The unganging is a bit intimidating but i think ill be able to do with with little problem. is there a good quality carb dip you'd recommend?

Brakes- Good idea with the master cylinder, i hadn't even thought of that. I will be upgrading brake lines, i'm thinking braided stainless. Brake caliper looks rough as ill be looking into either a new caliper if its that bad, or just a piston and seals. I just hope its not as annoying as rebuilding a car caliper, that was a pain. I would have the rotor resurfaced but its nearly at the service limit, so to save some trouble ill just replace it.

Clutch- i was thinking about just new springs, but the PO almost never changed the oil. when i got it, the engine oil was in the worst condition id ever seen, and i've done some naaaaasty oil changes at the shop. I figured to be safe, rather than sorry ill just replace the pack. Maybe get new springs for good measure. And i just got a new cable cuz mine snapped while i was riding (whoops!) i'm loving the feeling though.

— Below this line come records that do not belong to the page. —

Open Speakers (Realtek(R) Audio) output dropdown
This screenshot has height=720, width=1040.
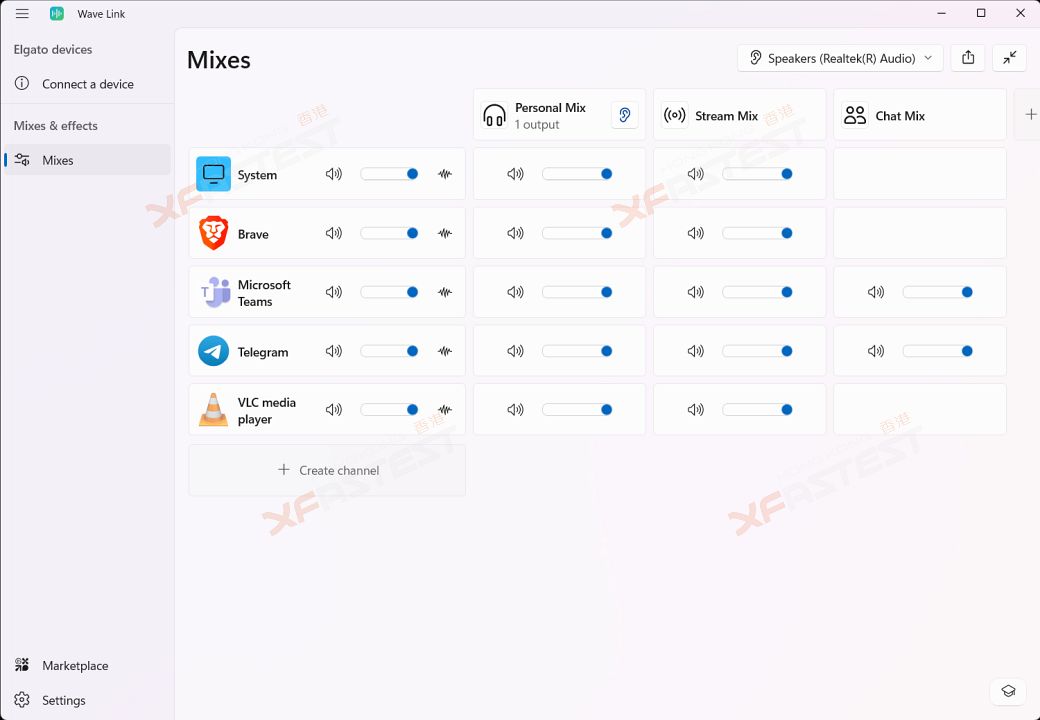click(840, 58)
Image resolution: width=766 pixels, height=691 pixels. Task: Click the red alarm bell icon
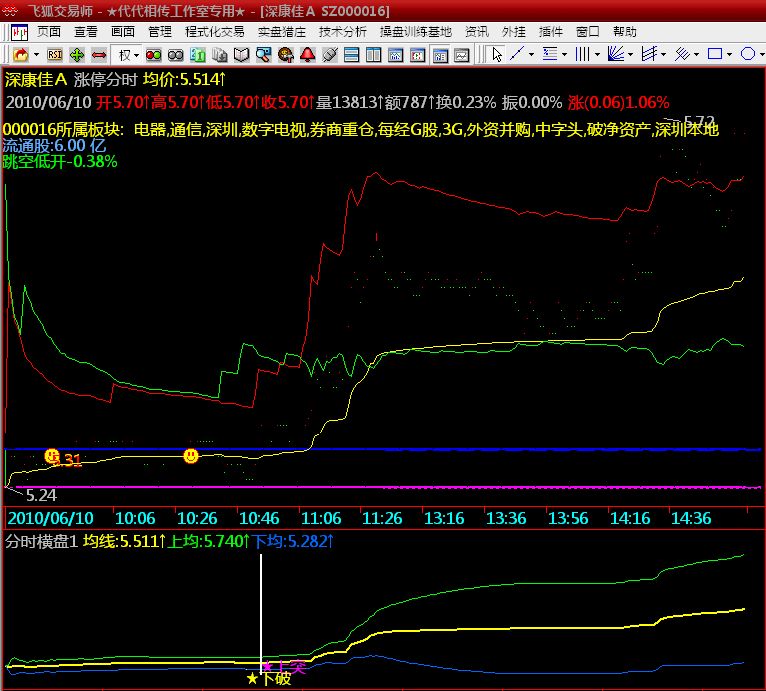(x=308, y=54)
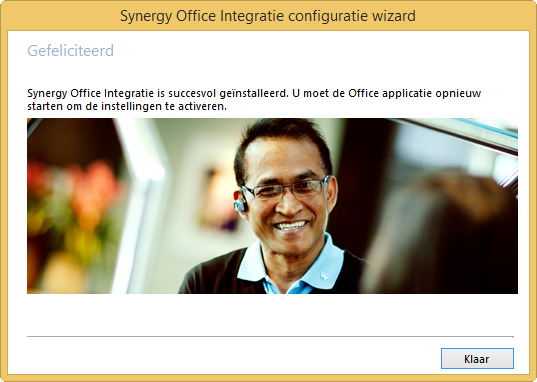The width and height of the screenshot is (537, 382).
Task: Click the blank white area below the photo
Action: (x=270, y=315)
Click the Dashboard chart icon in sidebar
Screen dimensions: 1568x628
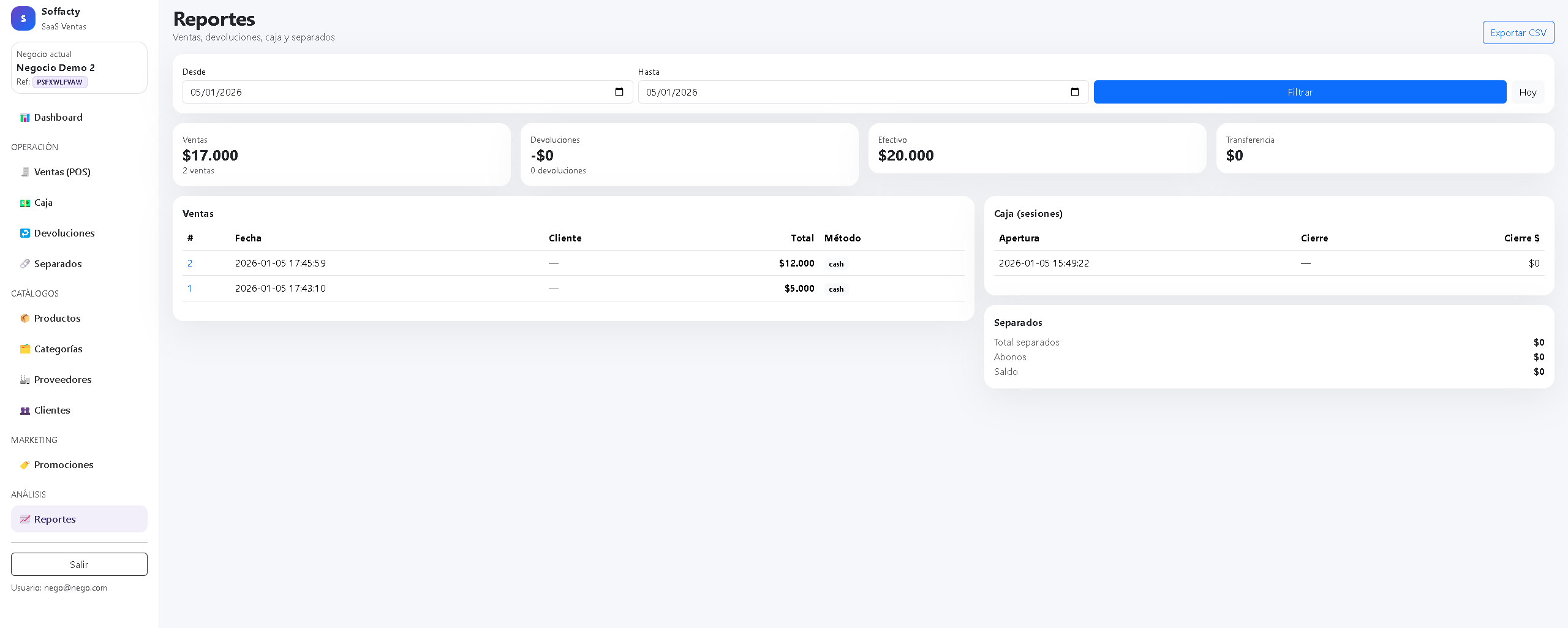[x=25, y=118]
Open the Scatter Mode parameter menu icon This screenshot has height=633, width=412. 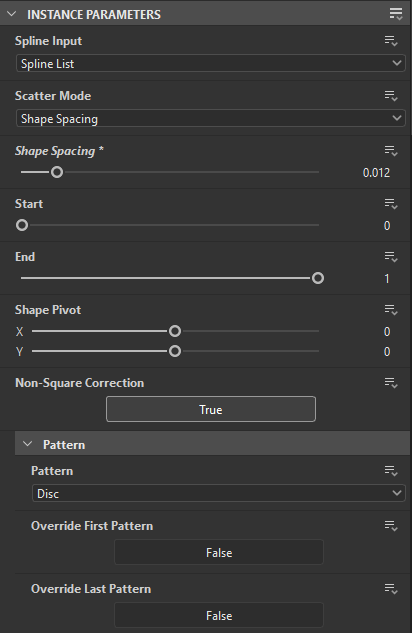pyautogui.click(x=391, y=96)
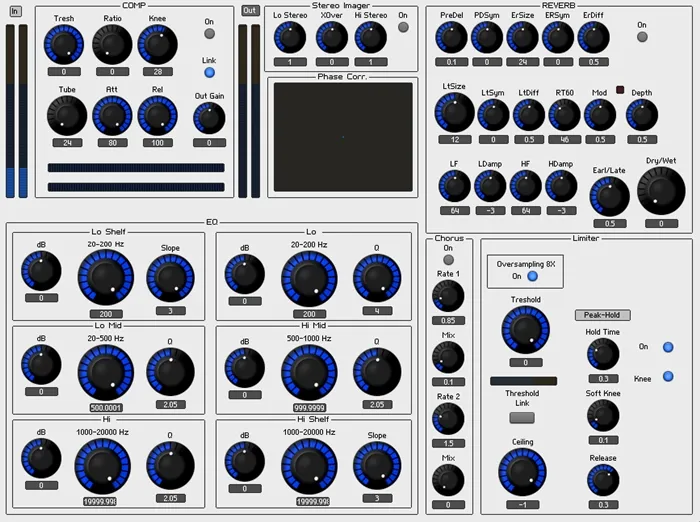The image size is (700, 522).
Task: Toggle the REVERB On indicator
Action: [x=642, y=37]
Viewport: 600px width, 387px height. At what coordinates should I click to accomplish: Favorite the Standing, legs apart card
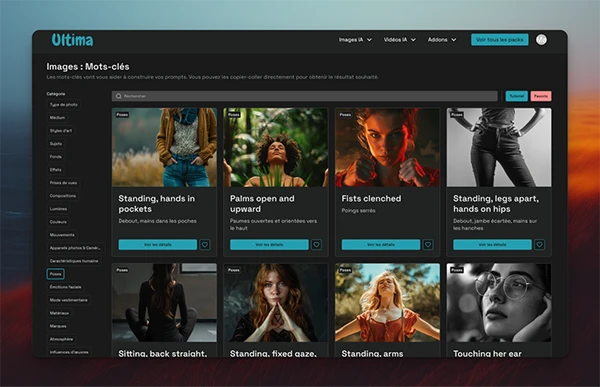tap(540, 245)
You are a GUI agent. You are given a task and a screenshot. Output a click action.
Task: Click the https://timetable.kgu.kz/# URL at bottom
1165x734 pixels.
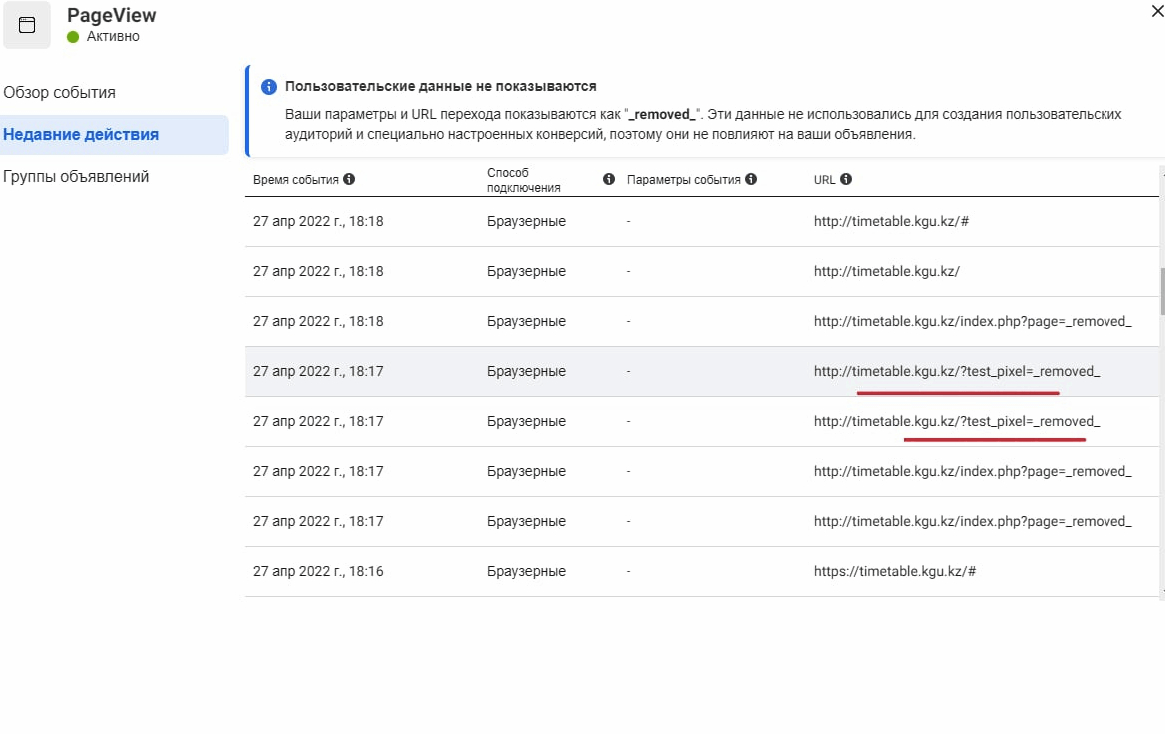[x=894, y=571]
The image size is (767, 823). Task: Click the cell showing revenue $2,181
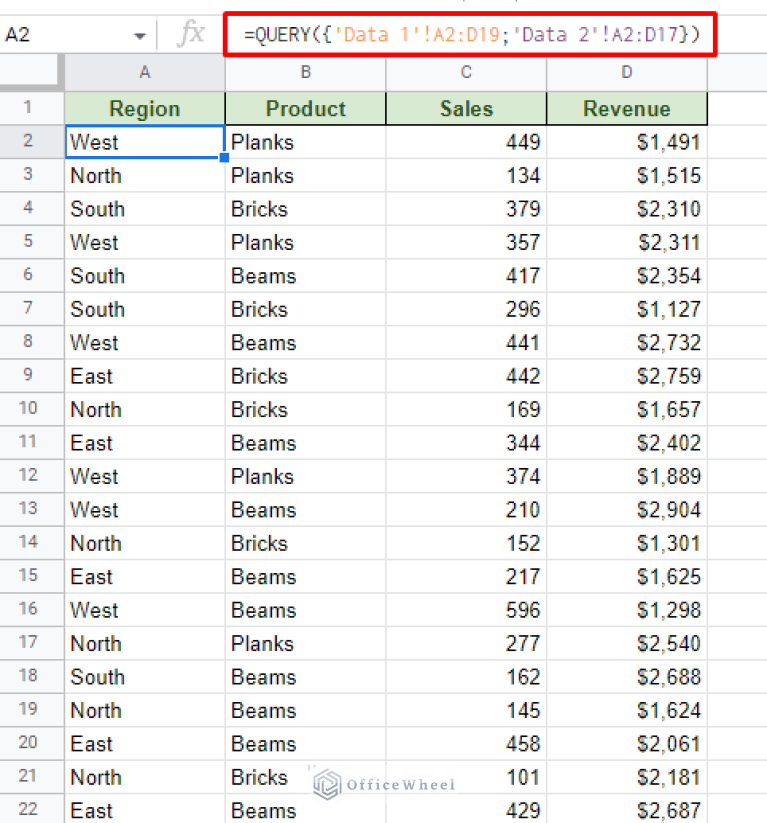626,777
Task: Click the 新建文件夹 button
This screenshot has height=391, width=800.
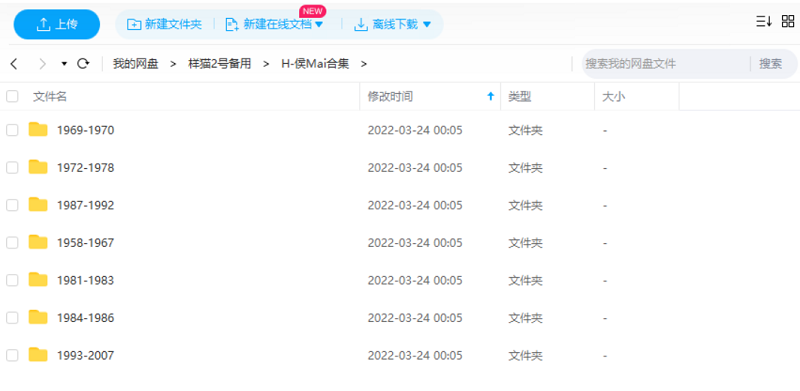Action: click(x=164, y=24)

Gaskets- ill do just that!

Filter- I'm doing a tank clean and lining over the winter as well, the fuel filter would be for catching any pieces that flake off in case something were to happen it wouldn't mess up everything else.

on a side note, in the future ill be doing a complete tear down and rebuild of the whole bike to make er' shine and purr. Nessim, would i be able to contact you with questions and advice during that?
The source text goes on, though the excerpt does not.